Dans le plus grand secret, le laboratoire pharmaceutique Sarvier souscrit des protocoles transactionnels auprès des victimes du Médiator.

Objectif : les faire renoncer, contre rémunération, à engager une procédure pénale et à porter atteinte à la « renommée » du groupe.

La ministre de la Santé s’interroge.

Servier - ANTONIOL ANTOINE/SIPA
Servier - ANTONIOL ANTOINE/SIPA
Dans un communiqué rendu le 18 juillet, Gérard Bapt, député de la Haute-Garonne et ancien président de la Mission d’information de l’Assemblée nationale sur le drame sanitaire causé par le Médiator, a dénoncé publiquement les méthodes d’indemnisations mis en œuvre par Servier à l’égard des victimes. 
 
Révélées au grand jour par des malades à Irène Frachon, pneumologue et lanceuse d’alerte des effets destructeurs du médicament, le laboratoire pousserait les victimes à accepter une indemnisation immédiate contre l’exclusion de toute procédure pénale. Il s’opposerait aussi à « tout comportement susceptible d’avoir d’une quelconque manière un retentissement défavorable sur la renommée de l’autre partie », suivant l’article 4 du protocole.
 
Une proposition de même type avait déjà été tentée par le Laboratoire Servier, le 17 mars 2011. Toutefois, elle concernait une certaine catégorie de victimes, dont le faible taux d’atteinte à l’intégrité physique, ne leur permettait pas d’obtenir indemnisation par les CRCI (commissions régionales de conciliation et d’indemnisation). Cette proposition avait été aussitôt refusée à l’unanimité par les associations de consommateurs et par le gouvernement de l’époque, préférant mettre en place un fonds d’indemnisation spécifique, après vote du Parlement.
« Cette fois-ci, cela va plus loin » déclare Gérard Bapt, « on ne demandait pas à l’époque de renoncer à engager une action pénale, ni de porter atteinte à la renommée de Servier ». Or, ce stratagème des plus machiavéliques  permettrait, selon le député, d’esquiver le plus possible les procédures pénales.

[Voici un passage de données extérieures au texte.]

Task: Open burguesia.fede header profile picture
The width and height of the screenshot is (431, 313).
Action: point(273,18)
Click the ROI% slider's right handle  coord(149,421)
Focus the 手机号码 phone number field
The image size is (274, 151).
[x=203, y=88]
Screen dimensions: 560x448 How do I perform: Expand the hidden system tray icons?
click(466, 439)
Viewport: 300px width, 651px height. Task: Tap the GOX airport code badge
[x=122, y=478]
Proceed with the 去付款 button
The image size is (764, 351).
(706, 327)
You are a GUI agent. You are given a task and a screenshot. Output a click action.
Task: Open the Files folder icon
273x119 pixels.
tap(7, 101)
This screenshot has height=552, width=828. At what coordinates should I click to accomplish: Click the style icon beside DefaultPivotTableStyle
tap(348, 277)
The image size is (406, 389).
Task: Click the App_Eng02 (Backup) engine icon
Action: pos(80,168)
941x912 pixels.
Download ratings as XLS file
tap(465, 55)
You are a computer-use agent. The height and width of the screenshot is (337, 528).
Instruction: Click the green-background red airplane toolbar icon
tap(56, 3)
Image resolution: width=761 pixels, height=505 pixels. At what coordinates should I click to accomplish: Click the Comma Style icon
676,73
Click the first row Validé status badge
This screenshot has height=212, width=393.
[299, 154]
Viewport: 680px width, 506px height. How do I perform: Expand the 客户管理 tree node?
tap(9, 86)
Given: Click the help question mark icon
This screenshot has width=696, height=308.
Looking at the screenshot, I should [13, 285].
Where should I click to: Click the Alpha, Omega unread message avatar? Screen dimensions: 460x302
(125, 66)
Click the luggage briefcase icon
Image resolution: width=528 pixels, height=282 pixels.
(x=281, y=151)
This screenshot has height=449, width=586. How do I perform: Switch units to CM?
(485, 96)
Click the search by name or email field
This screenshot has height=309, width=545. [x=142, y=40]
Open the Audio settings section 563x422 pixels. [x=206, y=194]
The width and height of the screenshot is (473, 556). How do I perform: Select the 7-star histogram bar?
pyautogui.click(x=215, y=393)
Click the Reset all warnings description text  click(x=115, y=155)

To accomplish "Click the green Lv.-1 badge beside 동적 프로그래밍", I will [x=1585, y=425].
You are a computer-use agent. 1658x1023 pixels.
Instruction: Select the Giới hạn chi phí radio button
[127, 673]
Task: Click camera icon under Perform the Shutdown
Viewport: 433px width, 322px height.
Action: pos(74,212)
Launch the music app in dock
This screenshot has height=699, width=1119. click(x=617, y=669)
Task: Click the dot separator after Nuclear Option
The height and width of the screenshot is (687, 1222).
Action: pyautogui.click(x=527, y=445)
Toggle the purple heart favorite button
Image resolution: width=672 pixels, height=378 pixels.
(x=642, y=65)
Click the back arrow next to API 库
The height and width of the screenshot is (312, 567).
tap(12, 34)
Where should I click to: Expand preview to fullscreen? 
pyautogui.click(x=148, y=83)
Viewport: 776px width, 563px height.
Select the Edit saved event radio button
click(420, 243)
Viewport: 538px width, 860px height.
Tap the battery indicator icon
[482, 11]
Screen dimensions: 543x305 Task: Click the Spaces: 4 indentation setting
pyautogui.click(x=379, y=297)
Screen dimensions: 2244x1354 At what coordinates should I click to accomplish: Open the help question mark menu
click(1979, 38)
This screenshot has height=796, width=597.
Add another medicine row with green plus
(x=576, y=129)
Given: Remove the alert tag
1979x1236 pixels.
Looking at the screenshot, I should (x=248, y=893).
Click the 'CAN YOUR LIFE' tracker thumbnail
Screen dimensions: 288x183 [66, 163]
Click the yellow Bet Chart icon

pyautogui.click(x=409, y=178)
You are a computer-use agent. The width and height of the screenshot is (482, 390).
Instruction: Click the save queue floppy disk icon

Pour ce faire, il s’appuie sur « l’état de faiblesse de victimes réticentes à s’engager dans des procédures longues et coûteuses », pour éviter d’ajouter des charges à son procès, reporté courant 2014.
Aussitôt saisie du dossier, la ministre de la Santé, Marisol Touraine, a souhaité déclenché une consultation juridique afin d’éclaircir la nature de telles clauses. En effet, il n’est pas certain que leur légalité soit contestée, bien que leur teneur soit éthiquement contestable.
 
Pour rappel : entre 1976 et 2009, près de 5 millions de français ont consommé du Médiator. En 33 ans, il aurait causé la mort de 500 à 2000 personnes, avant d’être retiré du marché français en novembre 2009. Quant au nombre de personnes souffrant d'effets secondaires, il reste, à ce jour, difficile à estimer.